Saved entries:
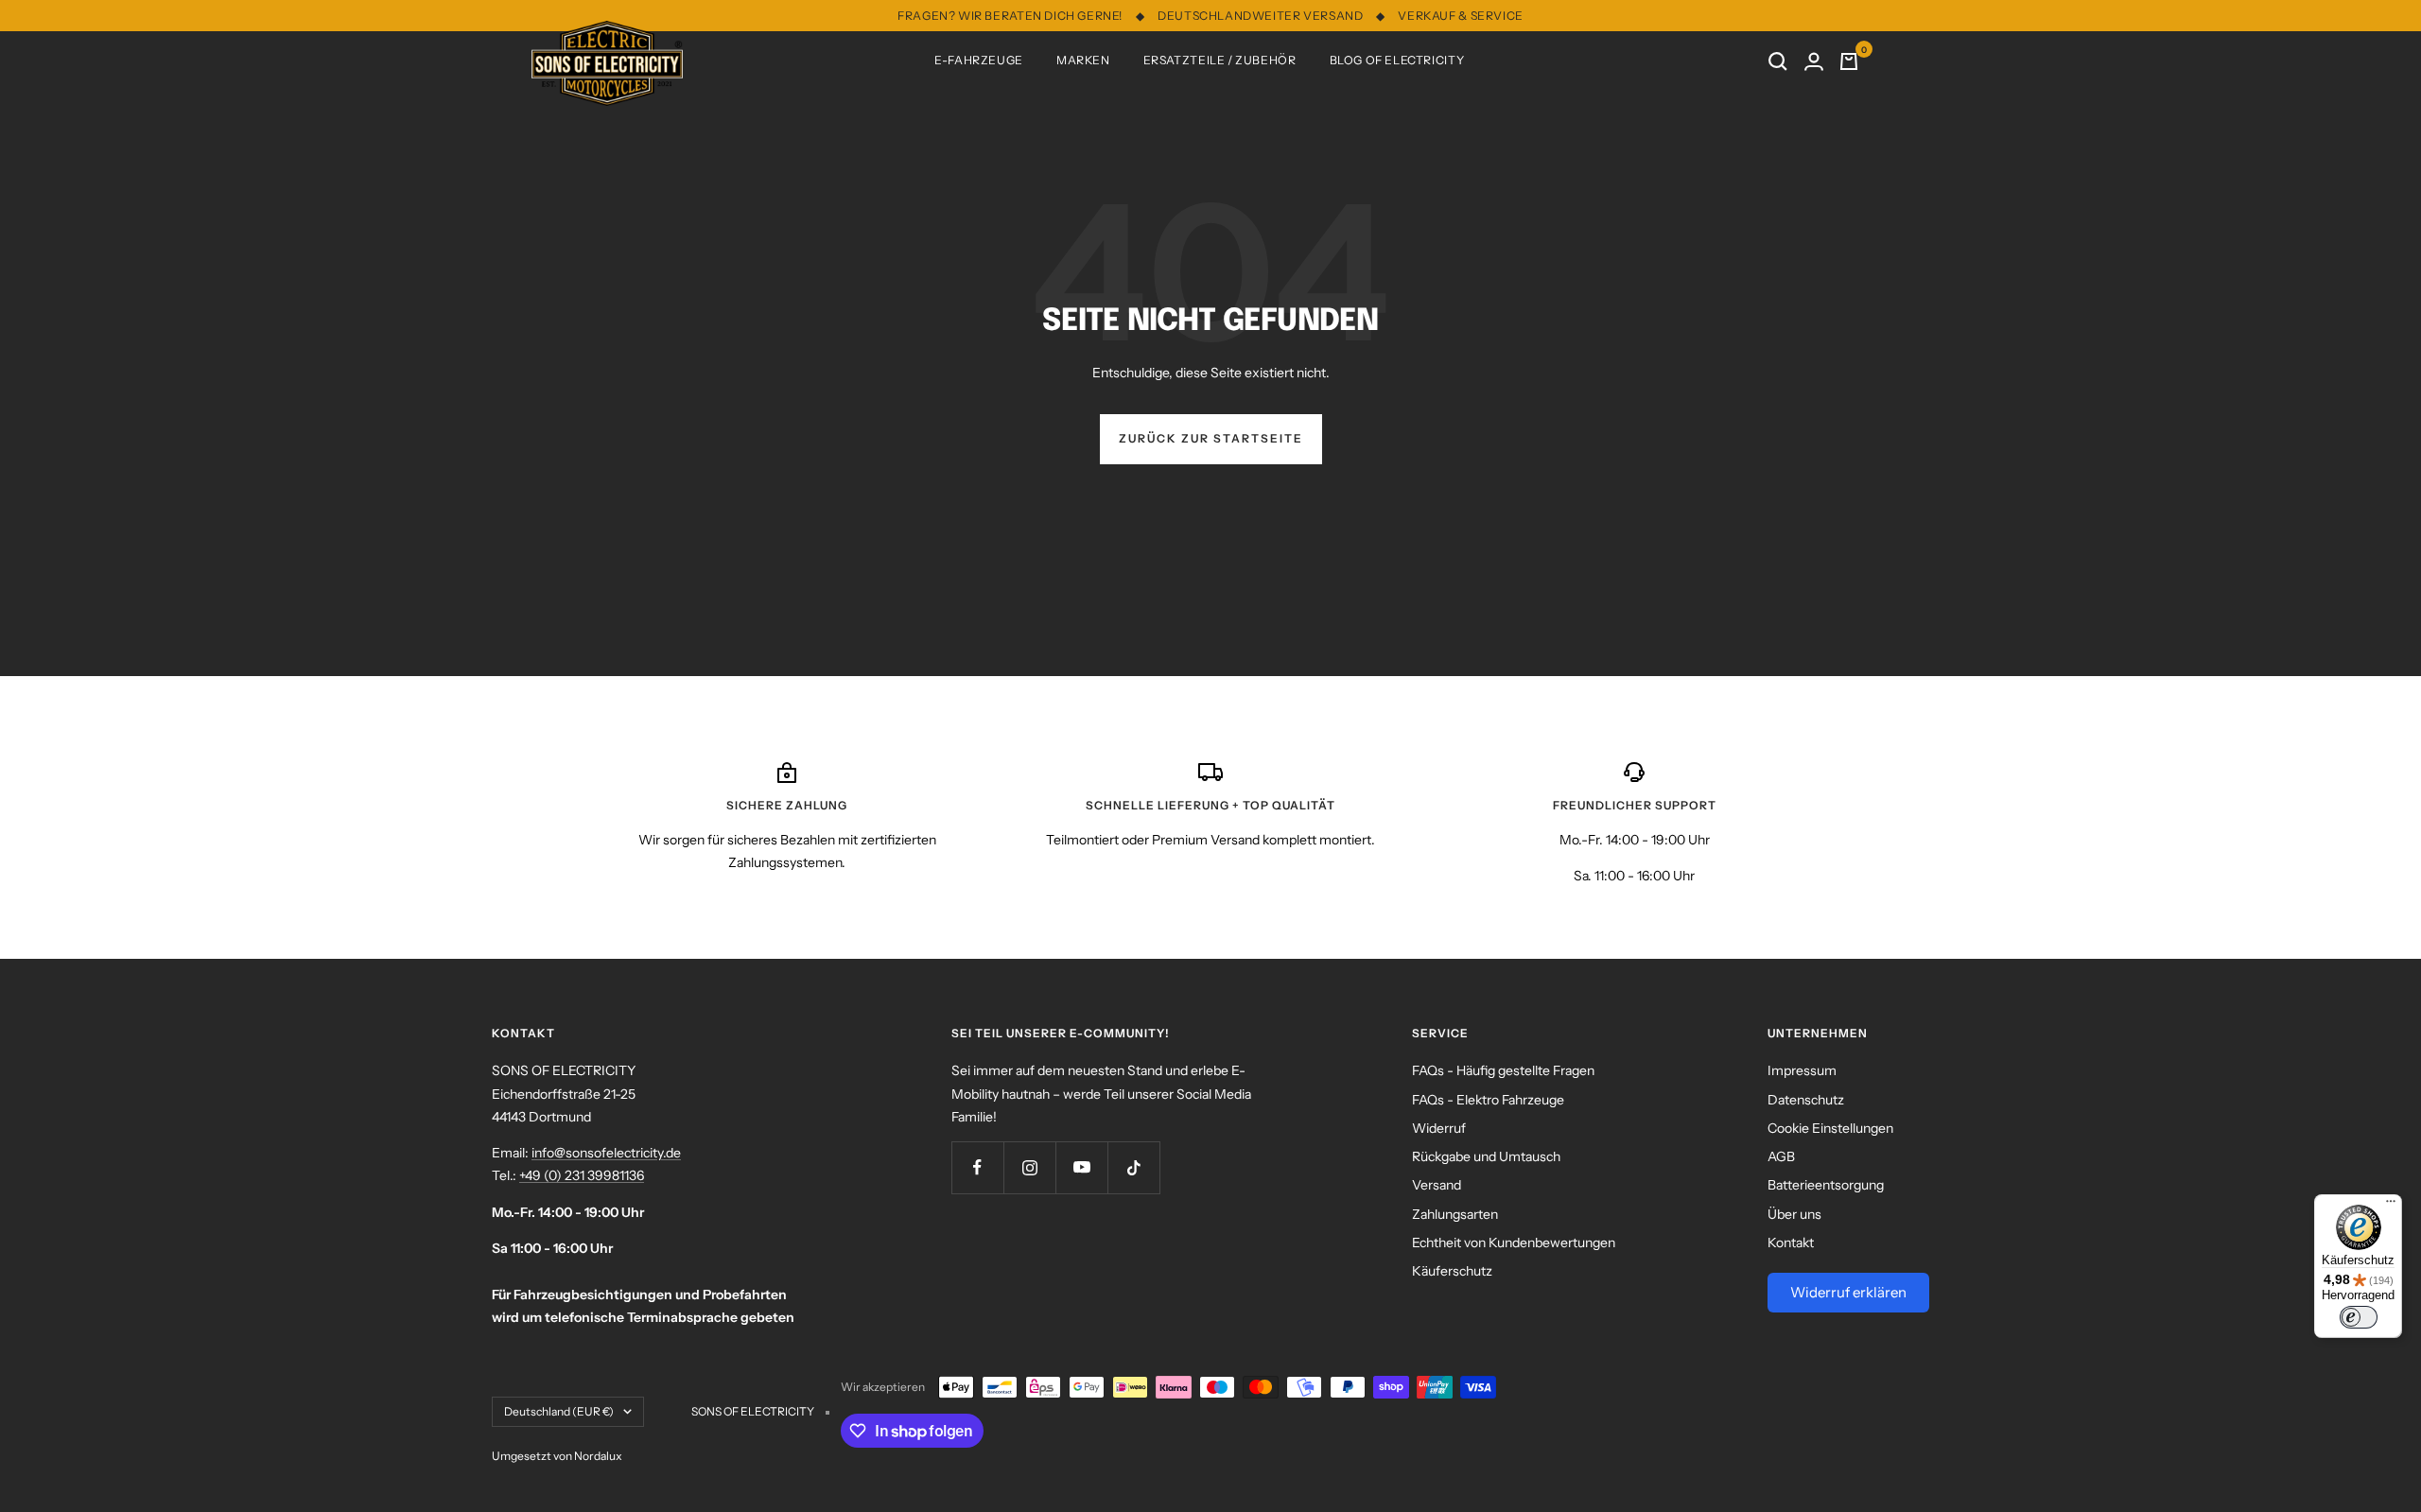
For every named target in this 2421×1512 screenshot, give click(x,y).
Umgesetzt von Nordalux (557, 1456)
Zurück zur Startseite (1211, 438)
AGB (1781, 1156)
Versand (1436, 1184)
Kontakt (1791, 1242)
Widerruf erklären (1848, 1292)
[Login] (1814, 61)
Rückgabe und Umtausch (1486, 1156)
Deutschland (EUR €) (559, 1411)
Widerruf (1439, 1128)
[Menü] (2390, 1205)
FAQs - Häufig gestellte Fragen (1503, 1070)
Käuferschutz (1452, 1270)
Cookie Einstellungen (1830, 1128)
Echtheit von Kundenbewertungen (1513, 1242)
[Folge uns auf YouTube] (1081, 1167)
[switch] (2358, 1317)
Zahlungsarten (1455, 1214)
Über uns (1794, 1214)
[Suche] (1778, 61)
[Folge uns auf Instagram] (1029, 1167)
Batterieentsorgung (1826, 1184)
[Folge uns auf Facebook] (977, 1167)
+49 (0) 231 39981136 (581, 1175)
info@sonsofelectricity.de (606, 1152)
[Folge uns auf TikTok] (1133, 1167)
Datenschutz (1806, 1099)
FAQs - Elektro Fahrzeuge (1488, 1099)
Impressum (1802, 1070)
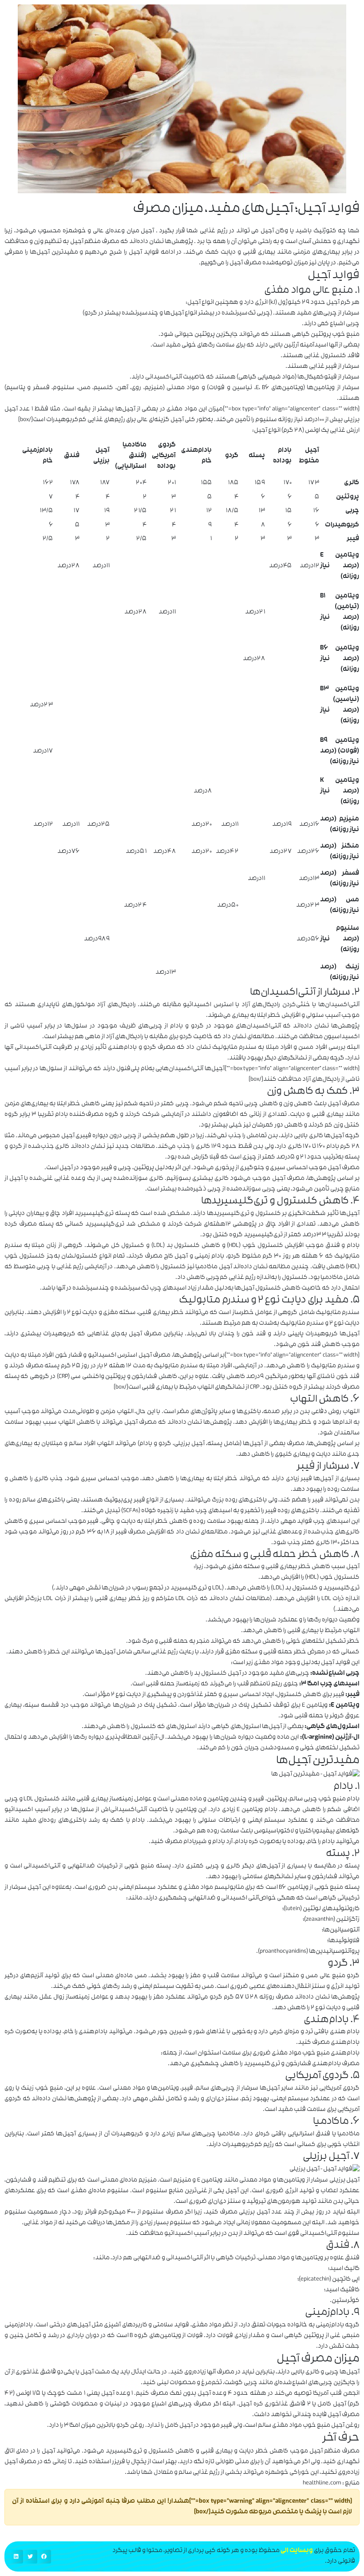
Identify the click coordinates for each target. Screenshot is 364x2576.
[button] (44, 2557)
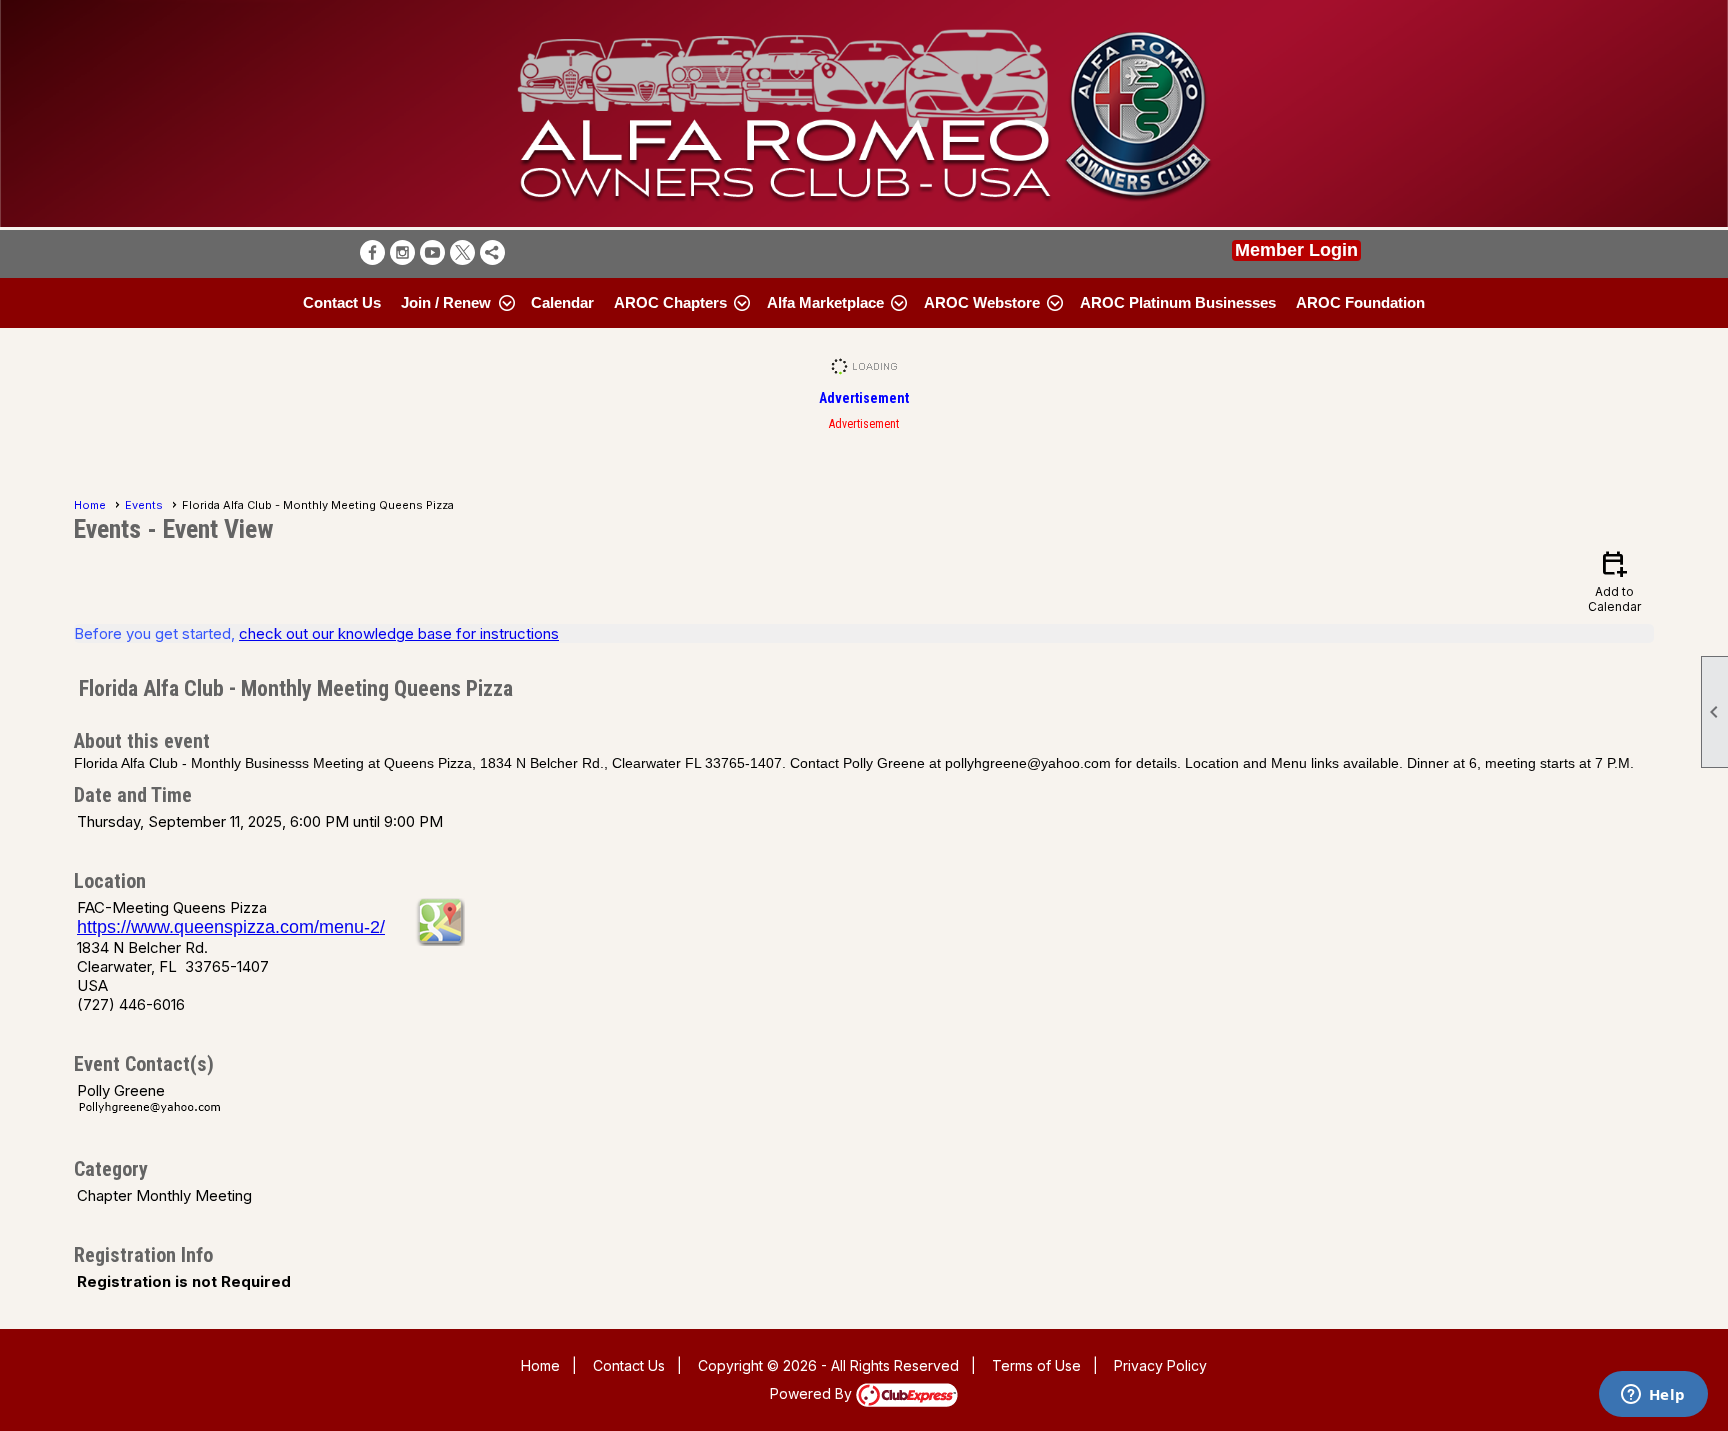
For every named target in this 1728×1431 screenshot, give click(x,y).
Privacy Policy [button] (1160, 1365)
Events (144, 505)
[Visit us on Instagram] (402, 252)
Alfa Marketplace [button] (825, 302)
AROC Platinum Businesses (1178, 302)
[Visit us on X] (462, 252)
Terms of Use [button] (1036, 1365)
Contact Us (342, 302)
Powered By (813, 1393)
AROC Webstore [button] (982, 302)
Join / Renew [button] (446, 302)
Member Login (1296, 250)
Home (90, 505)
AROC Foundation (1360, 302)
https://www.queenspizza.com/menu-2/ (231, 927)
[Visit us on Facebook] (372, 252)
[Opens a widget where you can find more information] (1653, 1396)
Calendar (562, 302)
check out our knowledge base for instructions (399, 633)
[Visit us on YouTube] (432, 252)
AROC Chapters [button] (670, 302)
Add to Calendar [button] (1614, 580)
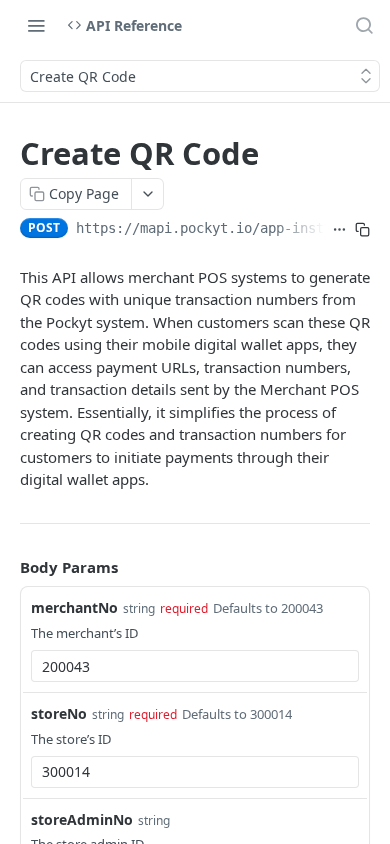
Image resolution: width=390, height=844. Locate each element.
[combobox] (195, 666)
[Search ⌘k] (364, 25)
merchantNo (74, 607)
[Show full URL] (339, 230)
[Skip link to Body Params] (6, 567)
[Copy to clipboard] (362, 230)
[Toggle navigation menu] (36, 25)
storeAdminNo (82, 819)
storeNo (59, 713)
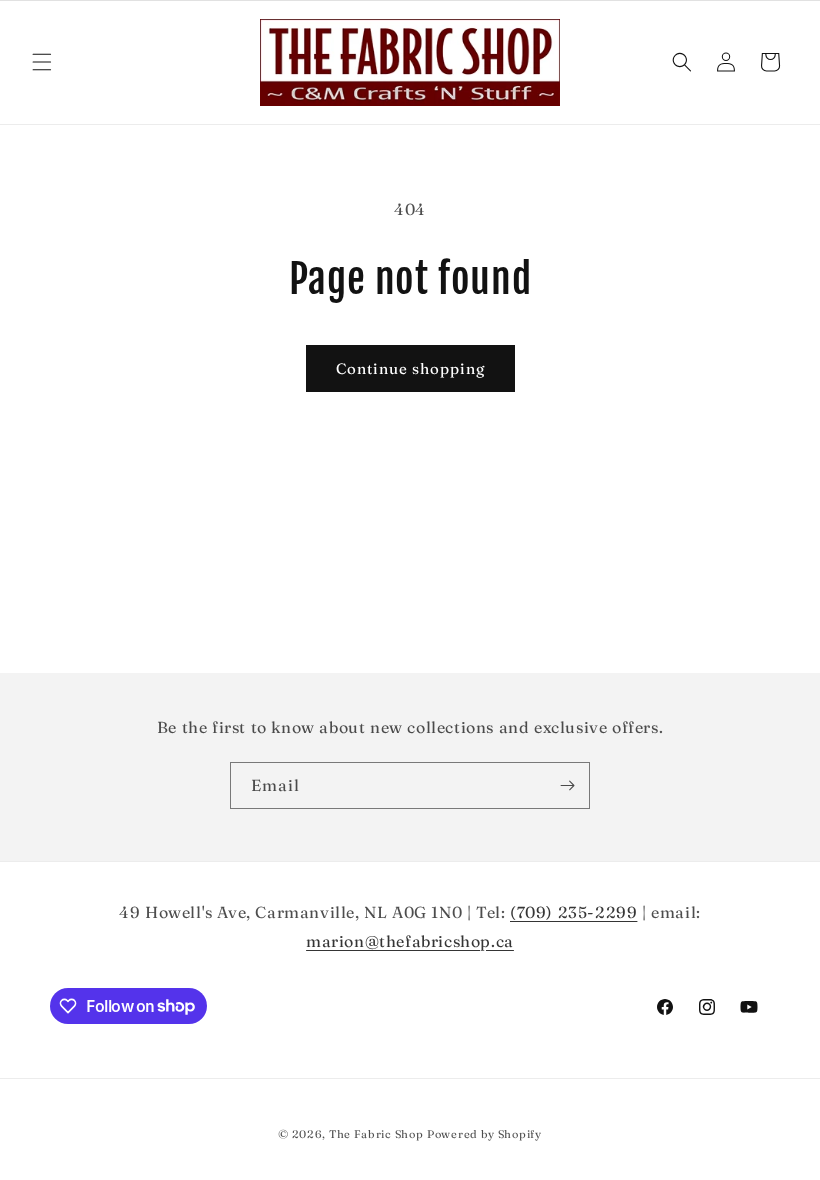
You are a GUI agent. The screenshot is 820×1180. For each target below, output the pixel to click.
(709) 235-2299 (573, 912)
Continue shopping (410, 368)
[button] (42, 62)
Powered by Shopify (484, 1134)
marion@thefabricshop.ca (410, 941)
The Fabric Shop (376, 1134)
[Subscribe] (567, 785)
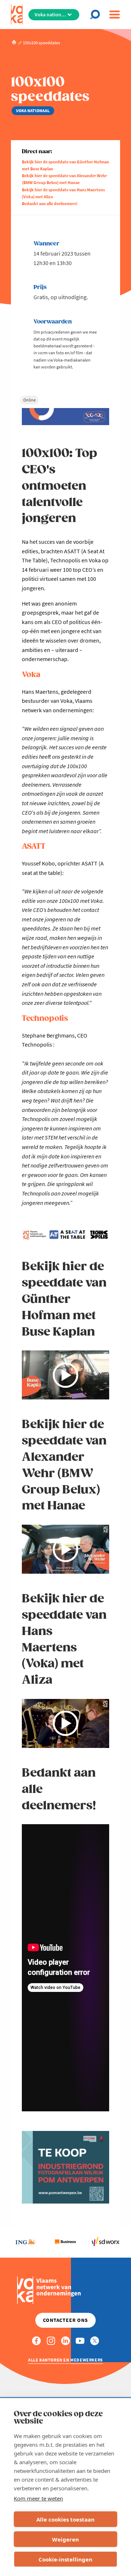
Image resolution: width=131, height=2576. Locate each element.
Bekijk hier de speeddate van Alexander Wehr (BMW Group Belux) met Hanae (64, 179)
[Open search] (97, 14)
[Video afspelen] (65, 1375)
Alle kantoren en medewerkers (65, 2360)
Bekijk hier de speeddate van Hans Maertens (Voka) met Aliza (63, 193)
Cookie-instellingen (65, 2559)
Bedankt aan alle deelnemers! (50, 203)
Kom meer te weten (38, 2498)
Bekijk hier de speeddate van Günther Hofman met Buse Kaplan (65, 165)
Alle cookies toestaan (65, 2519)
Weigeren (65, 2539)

### What the task asks
Only the lines with the string "every" are wanted; pick them out of the records above and copy them.

### Result of this exercise
For every named target in this 2421×1512 screenshot, give click(x,y).
For every named target in this 1728×1431 screenshot, give click(x,y).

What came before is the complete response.